Monday, September 17, 2018

12 year anniversary

September 16, 2006, we used to to say it'd be easy to remember because our area code was "916" and so was our anniversary.  So far it's worked, neither he nor I have forgotten.  I've not really taken notice of it, however.  It's something I think about the day before and then suddenly realize it was yesterday.  It doesn't sit on my head until I get angry with it or sad with it.  Thankfully it keeps to itself.  This year I was up at my boyfriend's house sanding the school's wooden sign that I'd taken as a project.  I got covered in redwood dust, I sweat, I felt proud of what I'd accomplished.  The day prior I was debriefing with my sweetie about being thankful for all of it.  Then I called Ethan and told him too, albeit through some tears.

* What you need to do: Please carry on the anniversary post from its last sentence, keeping its voice. The listing that comes next is separate material from the anniversary post.

* Given data:
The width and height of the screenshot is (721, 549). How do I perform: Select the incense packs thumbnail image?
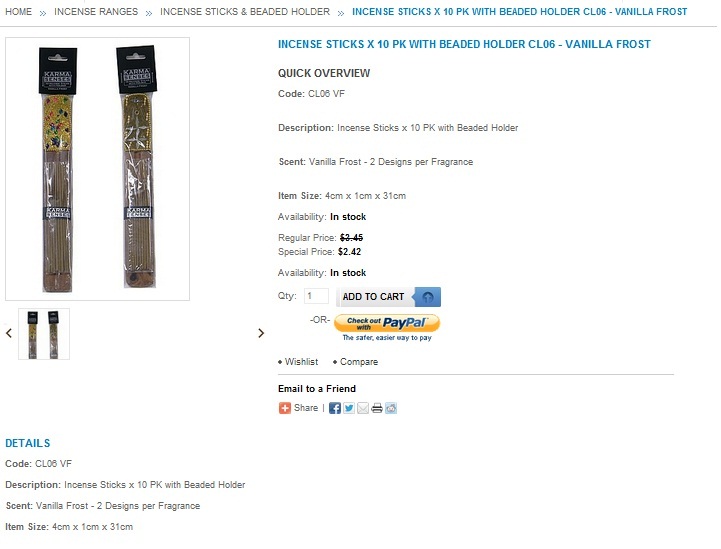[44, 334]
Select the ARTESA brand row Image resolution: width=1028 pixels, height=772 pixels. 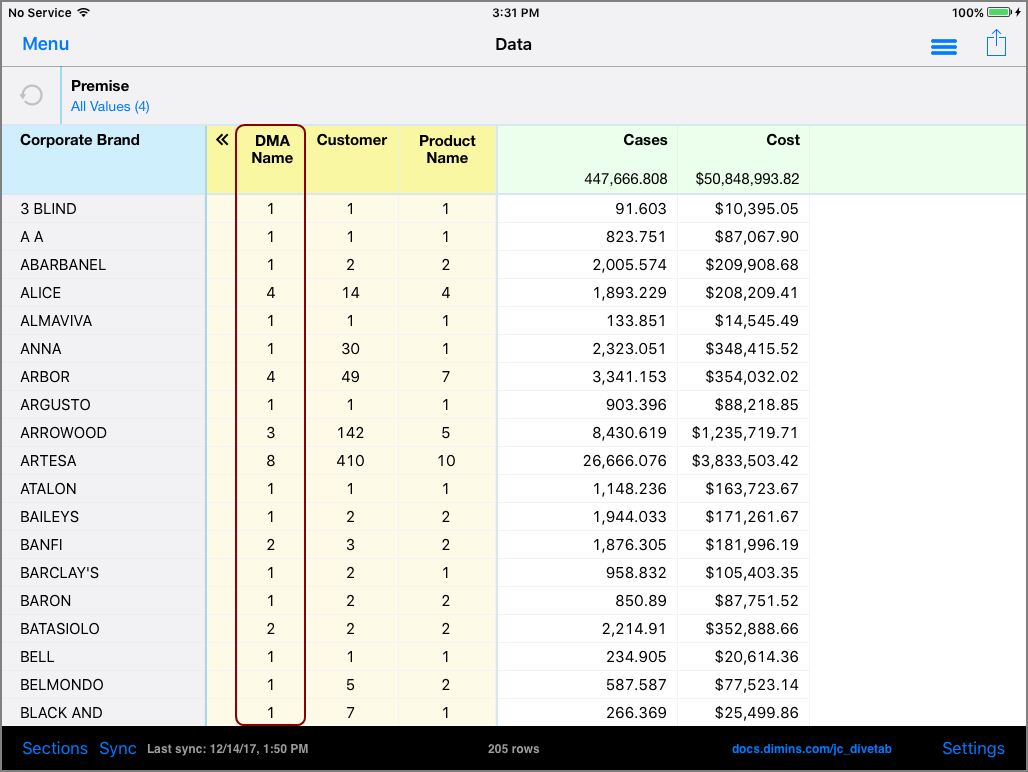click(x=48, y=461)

* Written reply:
I'm happy just now.  There are many things I would change, these are mostly trappings and so not really important.  I'd not go back and change anything though.  I'd marry him, I'd make babies with him, I'd go bankrupt with him, I'd live in tiny weird houses and clean up dog diarrhea from the carpet with him.  And while I'd never ever want to go through it again, I'd even have him leave me.  I love the changes that I see in myself since this all began.  I clearly remember who I was when we were married, who I was when I held baby Rosanna in my arms who I was when I called him to find out where he was and learned that he was sitting next to her and they hadn't kissed yet.  And then, having had a major life-spolsion, going on so very many dates- a necessary experience that shifted my world view dramatically and permanently.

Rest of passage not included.